Reserve Bank of India’s announcement to undertake a sell/buy swap auction of $5 billion next month will likely help in leveling the rupee liquidity ahead of the expected behemoth IPO of Life Insurance Corp of India, which could lead to a gush of US dollar inflows, experts say. Through the auction, RBI will conduct a spot sale to sell $5 billion worth of US dollars to banks on March 10, 2022 in exchange of rupees, and will make a forward purchase from banks in two years on March 11, 2024. In effect, this will reduce RBI’s current foreign exchange reserves, while increasing its two-year forward USD purchases.
“Every action from a central bank has impact at two levels – direct and indirect. While direct impact is clear and can be easily interpreted (on forward premium and rupee liquidity), it is the indirect one, which makes the difference for market participants. And to our mind, the bigger and indirect objective of RBI is to create room for itself ahead of LIC IPO, to intervene in FX market, if there is some large inflows,” Kotak Securities said in a note Tuesday. As of February 20, the banking system has a surplus liquidity of Rs 6.96 crore.

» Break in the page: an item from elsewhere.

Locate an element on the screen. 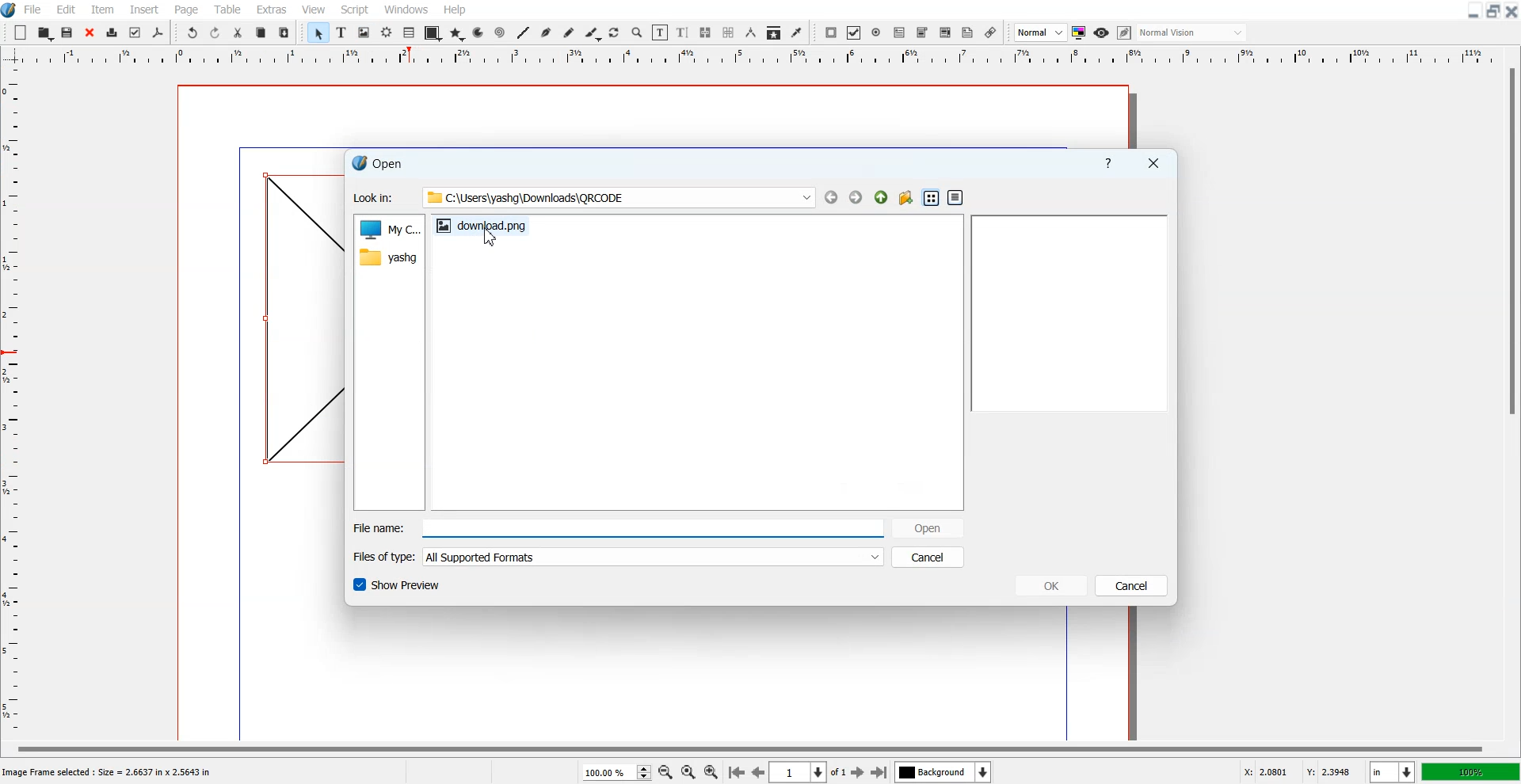 The width and height of the screenshot is (1521, 784). Undo is located at coordinates (193, 32).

Gush of liquidity ahead of upcoming IPOs
The FX swap tool would prepare the central bank to manage the gush of dollar flows ahead of the LIC IPO and other smaller IPOs of companies such as Ola, Oyo, and NSE, which are lined up in the coming months, according to a research note from Emkay Global Financial. Total IPO funding in the upcoming three months could be anywhere between $15 billion to about 18 billion, Emkay said in a note.
“IPO-related inflows in coming months (Mega LIC IPO ($9bn) + other fund raising around ($6-8bn) could buoy equities temporarily, with high-profile tech unicorns likely to attract increased international interest in Indian equities in general, although there could be caveats,” Madhavi Arora, lead economist at Emkay said.

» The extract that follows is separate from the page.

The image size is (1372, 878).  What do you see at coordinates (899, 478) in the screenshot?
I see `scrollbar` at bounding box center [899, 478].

RBI intervention to keep a check on rupee
The auctions could also be a signal from RBI that it is not comfortable with recent rupee appreciation, in light of upcoming balance sheet date (March 31) and can intervene aggressively, if needed, without much to bother on adding incremental rupee liquidity, Kotak Securities said.
“Who knows, it might create room for OMO in future as well, if rupee on its own depreciates due to some exogenous factor (Russia -Ukraine) etc. But it is too far an interpretation, as of now. Coming back to forwards, one year point should open at least 12p to 15p higher. But it will be interesting to see how market takes the indirect impact of sell-buy swap on spot,” the brokerage added.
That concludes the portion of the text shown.